根据A值应在1.0～1.5之间，且包被抗原及单抗用量少的原则，方阵法确定的抗原抗体最佳工作浓度，包被浓度和最佳酶标抗体稀释度均分别为0.5 μg/ml和1∶4 000，最佳抗体稀释度为1∶160 000和1∶16 000；最佳包被条件为4℃过夜，药物竞争时间为37℃ 1 h，酶标二抗和底物作用时间分别为30和15 min，推举板内竞争方式。各条件优化后建立的ELISA程序如下：包被抗原100 μl/孔，37℃过夜；用含0.05%Tween-20的磷酸缓冲液(PBST)洗板3次，每次3 min；加入SM₂标准品或待检样品与相同体积McAb（1：160 000）或McAb-HRP（1：16 000）各50 μl，37℃板内竞争反应30 min；洗板3次；酶标羊抗小鼠IgG（1：4 000），每孔100 μl，37℃，30 min，洗板3次（直接法无此步骤）；加邻苯二胺（OPD）显色液，每孔100 μl，37℃，15 min；加入终止液，每孔50 μl，酶联免疫检测仪测定490 nm处吸光度(A)值。

2.3.2 SM₂的ELISA检测标准工作曲线

将SM₂贮存液用磷酸缓冲液(PBS)稀释成不同浓度的标准液，2种检测法检测获得A₄₉₀值并绘制标准工作曲线，间接法和直接回归方程与相关系数分别为：y=-26.728x+100.54，R₂=0.9985和y=-28.049x+105.7，R²=0.9954，线性范围分别为1.53～62和0.67～21 ng/ml，对SM₂的最低检出浓度分别为5.4和4.9 ng/ml。

2.3.3 SM₂加标回收(表 1)

在SM₂阴性的鸡肉样品中加入一定量的SM₂标准溶液，提取后用本文建立的竞争ELISA法进行检测，平均回收率为99.331%～88.687%。

2.3.4 2种检测方法的相关性分析

用所建立的2种竞争ELISA方法对加标样品进行检测。间接法和直接法标准曲线分别为y=-26.728x+100.54，R²=0.995 8和y=-28.094x+105.7，R²=0.995 4。结果显示，2种方法对不同加标量的检测均有较好的相关性，为99.99%。

3 讨论

本实验所建立ciELISA的关键是确定包被抗原和单抗的浓度。锁定包被抗原的基础上进一步确定单抗的最佳稀释倍数，而2次方阵滴定中倍比稀释包被抗原和单抗是为了显示出即使更低质量浓度的SM₂致A₄₉₀值发生明显的下降竞争效果。如果单抗过饱和则A₄₉₀值变化不明显，使方法的灵敏度降低^[6]。也有报道提出，不同的包被抗原联结方法可提高检测极限^[7]。因板内外竞争的效果差异不明显，故选择简单方便的板内竞争方式。但因为大多数游离半抗原与抗体的亲合性不如包被原载体上的抗原决定簇，加入样品和抗体的顺序对结果有一定的影响。
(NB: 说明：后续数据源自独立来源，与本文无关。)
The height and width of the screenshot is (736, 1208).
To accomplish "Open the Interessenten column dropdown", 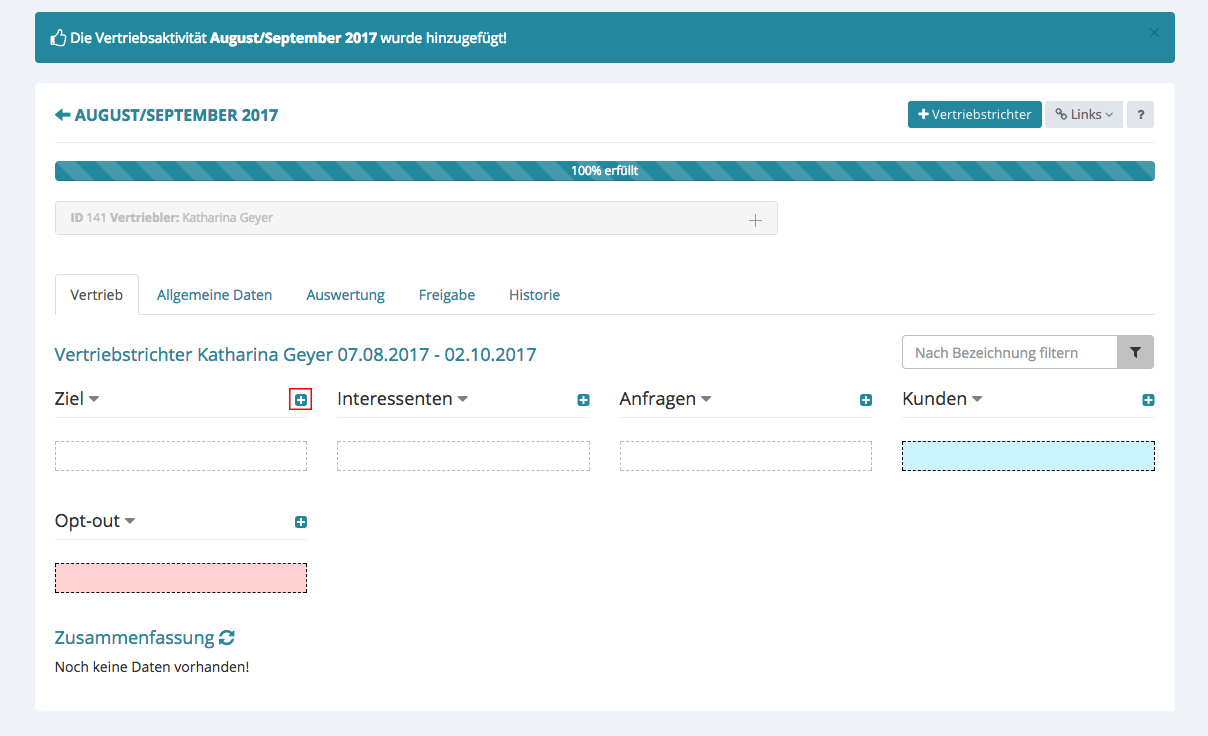I will click(x=463, y=400).
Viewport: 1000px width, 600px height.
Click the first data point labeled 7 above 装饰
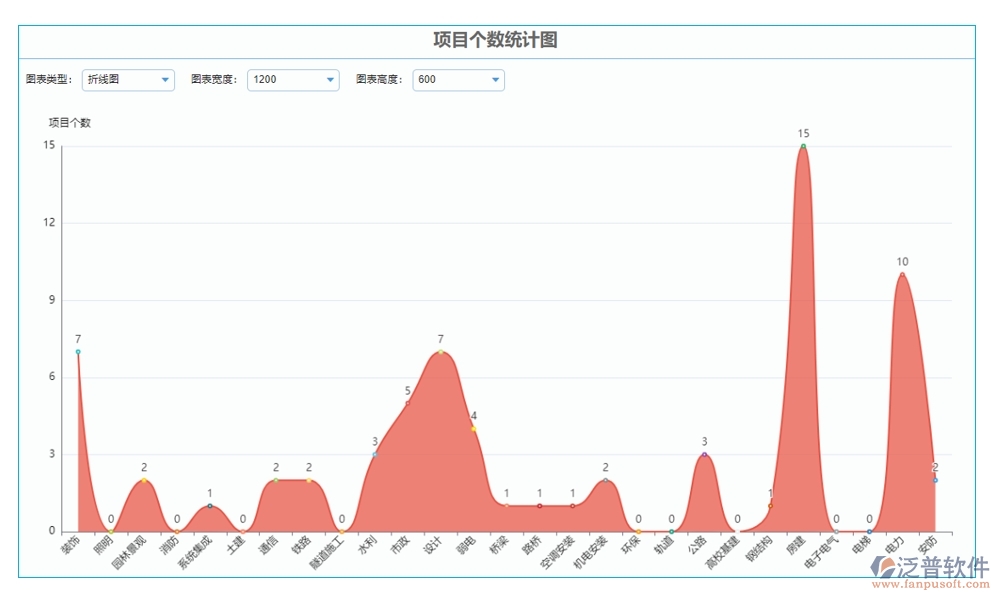[78, 351]
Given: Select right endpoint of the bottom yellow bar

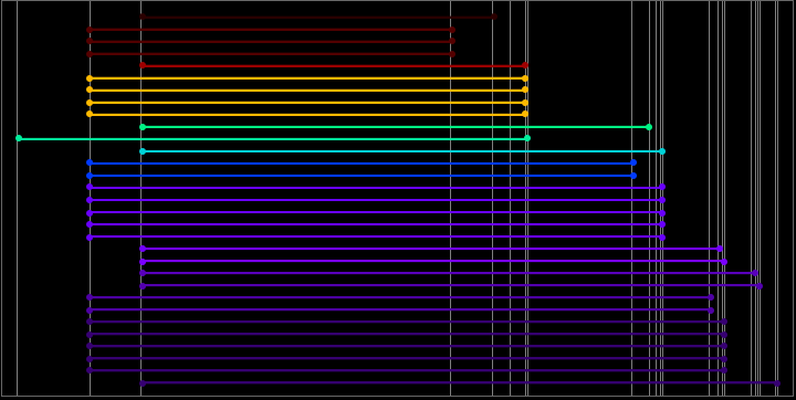Looking at the screenshot, I should (x=525, y=114).
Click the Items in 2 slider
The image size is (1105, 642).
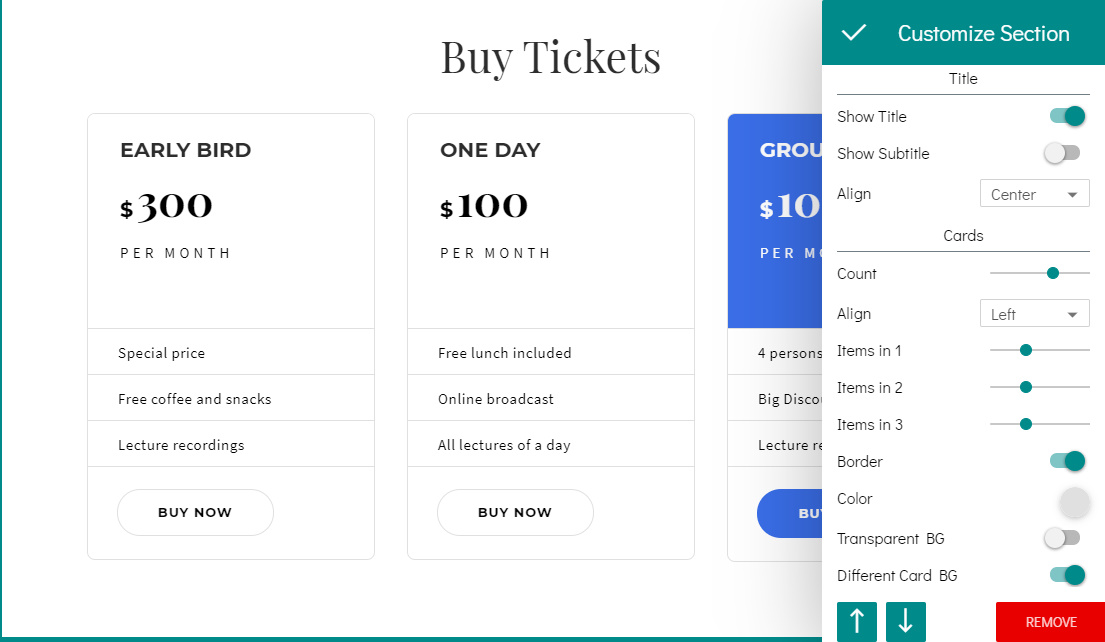click(1026, 387)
在本研究建立的抗SM₂的2种竞争抑制ELISA方法中，直接法检测速度快，线性范围宽，对样品的回收率较低；间接法灵敏度高，检测范围较窄，样品回收率较高^[8]。本实验结果显示，2种方法对同一样品检测的相关性较好，这为开发研制以SM₂单克隆抗体探针并具有我国自主知识产权的免疫检测试剂盒提供了良好的基础依据。